### Exercise instructions
Give again, exactly as written, each line of the material below starting at the line that contains "Task: Switch to the yellow star Top Ride tab" and ending at the line that contains "The height and". Both ends count, and no other line does.

### Listed records

——

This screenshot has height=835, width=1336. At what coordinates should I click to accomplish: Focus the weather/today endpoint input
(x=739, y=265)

——

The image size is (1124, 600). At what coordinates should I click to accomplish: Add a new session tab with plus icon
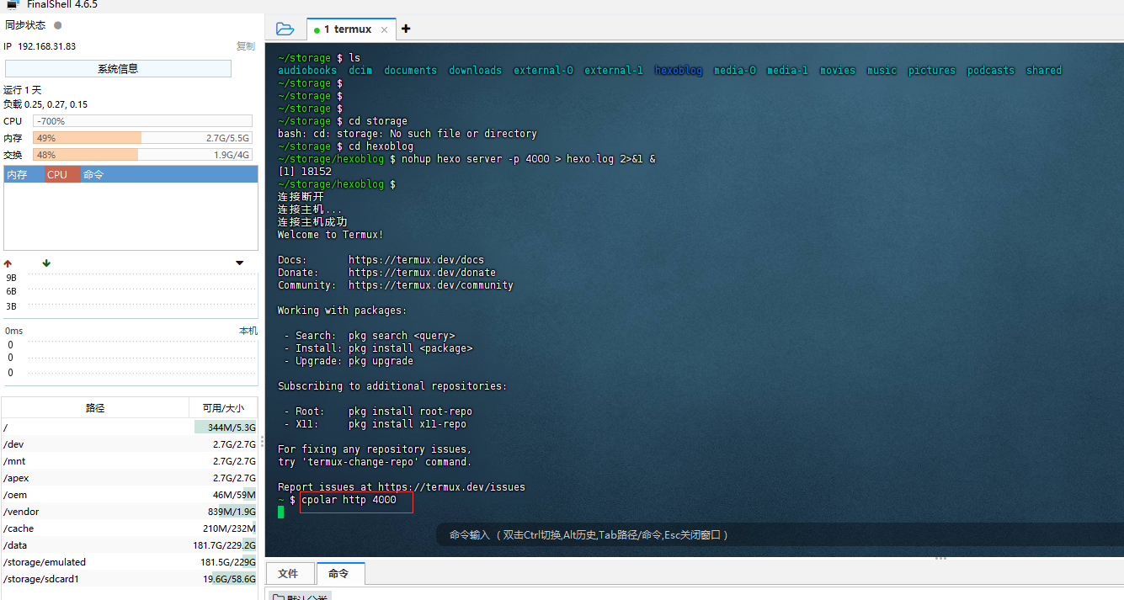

——

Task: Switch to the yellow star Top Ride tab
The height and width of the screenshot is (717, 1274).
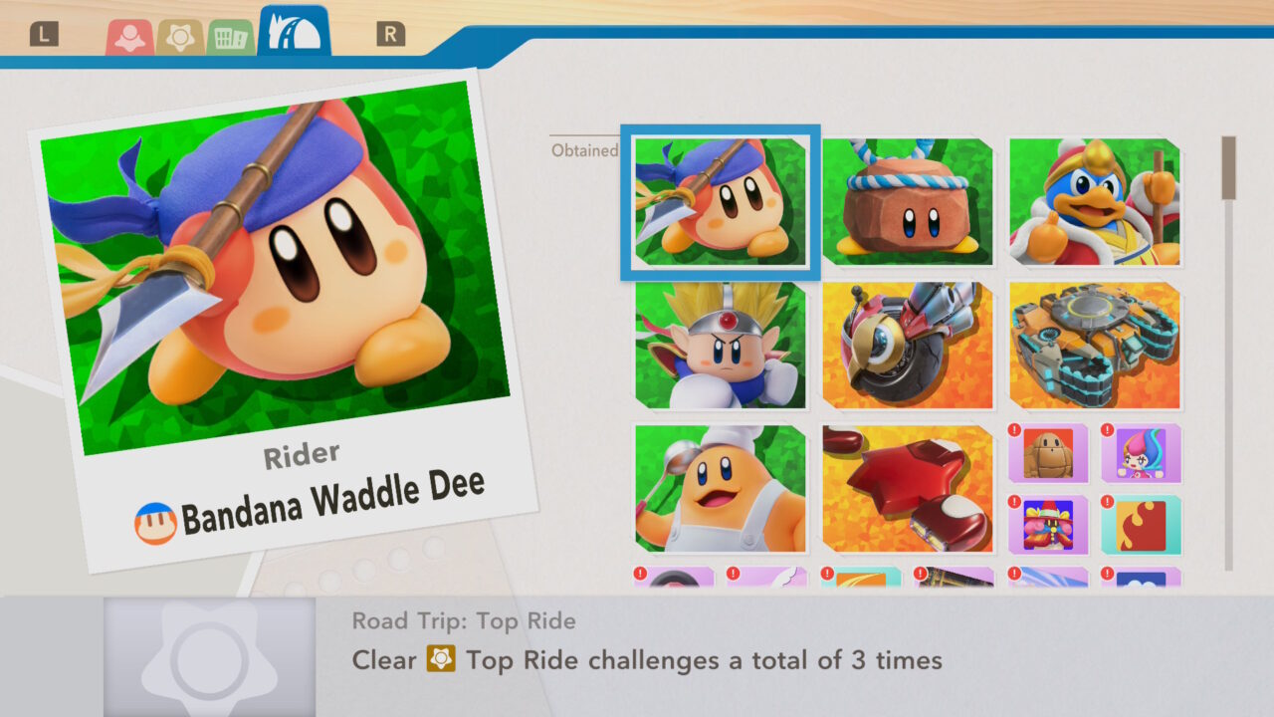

——

### The answer
Task: Switch to the yellow star Top Ride tab
The height and width of the screenshot is (717, 1274).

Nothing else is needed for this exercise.